Excerpt to read:
# # # #

Asking some of the youth what they expect to learn about oral traditions, most were perplexed.
Manual Moon, 12, says haltingly, “I’m not sure what to think about “Karuk Oral Tradition—not really.” Looking up with clear brown eyes, he amends, “but I’m interested and that’s why I’m here.”
Unabashedly, Avora Arwood, 10, asked the question, “What does “oral” mean?”
In the old gym, Sociologist, college lecturer, and Karuk spiritual leader David Tripp delivered the keynote speech—An Introduction to Oral Traditions.
Director of the Karuk Department of Natural Resources Leaf Hillman led the group in a discussion about Native foods and their place in the Karuk oral tradition. He began by asking the group the question: What all might be meant by the term, Oral Tradition?
Songs, Pihnêefich stories, prayers are all answers that come quickly from an attentive audience.
And, what purpose do they serve?
The crowd hesitated before the first hands rose slowly.
“They tell us how things came to be,” explained Bobby Burr.
“They pass down our heritage,” added David Tripp.
A Karuk teen followed with the suggestion that the oral traditions teach us lessons and give instruction.
More ideas came quickly as the group engaged in full force.
Hillman said, “They connect the instructions of the first People to us and serve as a linkage to the here and now and to all time.”
Robert Super, whose work along with that of other Native artisans was displayed throughout the duration of the camp in the open Museum, added, “Yeah, oral traditions teach lessons about how things were prescribed – and engage the next generation.”
On cue, Taden Brink, 10, offered to share a story with the group, and the room quieted down to enjoy the story of how birds got their colors.
An impressive number of cultural practitioners shared their skills and knowledge during the demonstrations and workshops focusing on making regalia. Phil Albers opened the workshops with an introduction to Regalia and engaged the audience with foundational questions.
“Why do we even make regalia?” he asked.

# # # #

Data extracts:
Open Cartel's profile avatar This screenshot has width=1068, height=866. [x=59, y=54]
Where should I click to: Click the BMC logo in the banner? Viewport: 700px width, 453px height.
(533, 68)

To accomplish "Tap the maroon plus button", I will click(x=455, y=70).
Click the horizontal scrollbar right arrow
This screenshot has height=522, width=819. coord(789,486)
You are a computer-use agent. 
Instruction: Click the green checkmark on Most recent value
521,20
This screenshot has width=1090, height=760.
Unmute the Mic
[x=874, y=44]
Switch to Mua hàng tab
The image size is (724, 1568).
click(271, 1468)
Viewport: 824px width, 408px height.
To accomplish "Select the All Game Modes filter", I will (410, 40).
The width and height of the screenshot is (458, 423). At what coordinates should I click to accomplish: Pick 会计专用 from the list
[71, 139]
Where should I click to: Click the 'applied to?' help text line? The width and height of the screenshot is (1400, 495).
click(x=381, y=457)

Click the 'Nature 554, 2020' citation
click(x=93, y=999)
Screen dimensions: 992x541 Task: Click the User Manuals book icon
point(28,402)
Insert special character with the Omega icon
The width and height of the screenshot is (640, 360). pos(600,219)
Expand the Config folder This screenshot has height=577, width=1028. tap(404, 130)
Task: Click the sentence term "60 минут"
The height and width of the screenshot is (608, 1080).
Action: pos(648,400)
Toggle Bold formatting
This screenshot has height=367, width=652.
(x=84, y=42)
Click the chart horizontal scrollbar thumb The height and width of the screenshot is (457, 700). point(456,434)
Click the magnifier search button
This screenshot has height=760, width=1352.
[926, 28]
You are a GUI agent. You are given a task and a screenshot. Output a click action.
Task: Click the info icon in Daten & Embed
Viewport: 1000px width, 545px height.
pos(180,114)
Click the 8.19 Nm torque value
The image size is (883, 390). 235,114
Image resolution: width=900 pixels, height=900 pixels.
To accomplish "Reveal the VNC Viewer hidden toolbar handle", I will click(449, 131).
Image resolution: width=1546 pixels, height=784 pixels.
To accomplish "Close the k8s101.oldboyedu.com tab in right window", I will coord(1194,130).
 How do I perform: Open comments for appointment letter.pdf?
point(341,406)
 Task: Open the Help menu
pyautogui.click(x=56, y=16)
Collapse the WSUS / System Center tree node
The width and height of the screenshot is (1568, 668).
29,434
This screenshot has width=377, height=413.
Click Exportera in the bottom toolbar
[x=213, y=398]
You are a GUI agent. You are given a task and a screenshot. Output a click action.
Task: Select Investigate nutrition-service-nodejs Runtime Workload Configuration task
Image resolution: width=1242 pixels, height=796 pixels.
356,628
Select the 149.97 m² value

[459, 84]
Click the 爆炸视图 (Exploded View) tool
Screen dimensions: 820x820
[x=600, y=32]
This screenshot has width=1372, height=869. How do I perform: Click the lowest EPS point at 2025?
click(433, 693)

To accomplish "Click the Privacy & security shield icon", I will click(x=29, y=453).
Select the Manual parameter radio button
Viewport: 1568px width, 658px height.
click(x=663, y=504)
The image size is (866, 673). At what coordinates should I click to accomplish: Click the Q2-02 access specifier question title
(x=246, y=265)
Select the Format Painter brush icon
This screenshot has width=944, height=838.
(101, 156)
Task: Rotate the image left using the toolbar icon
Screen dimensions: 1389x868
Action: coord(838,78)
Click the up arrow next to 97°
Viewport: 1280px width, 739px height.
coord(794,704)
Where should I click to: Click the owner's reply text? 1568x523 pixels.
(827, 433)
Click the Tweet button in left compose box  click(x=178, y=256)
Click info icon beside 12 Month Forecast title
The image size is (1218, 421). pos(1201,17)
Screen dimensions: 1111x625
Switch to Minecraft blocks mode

# # # #

Assignment 1:
Answer these questions using the Karuk oral tradition excerpt:
(a) How old is Avora Arwood?
(b) Who delivered the keynote speech in the old gym?
(c) What story did Taden Brink share with the group?
Assignment 2: Write out everything from "A Karuk teen" down to "in full force." in the Karuk oral tradition excerpt, swapping "suggestion" for "proposal".

Exercise output 1:
(a) 10
(b) David Tripp
(c) The story of how birds got their colors

Exercise output 2:
A Karuk teen followed with the proposal that the oral traditions teach us lessons and give instruction.
More ideas came quickly as the group engaged in full force.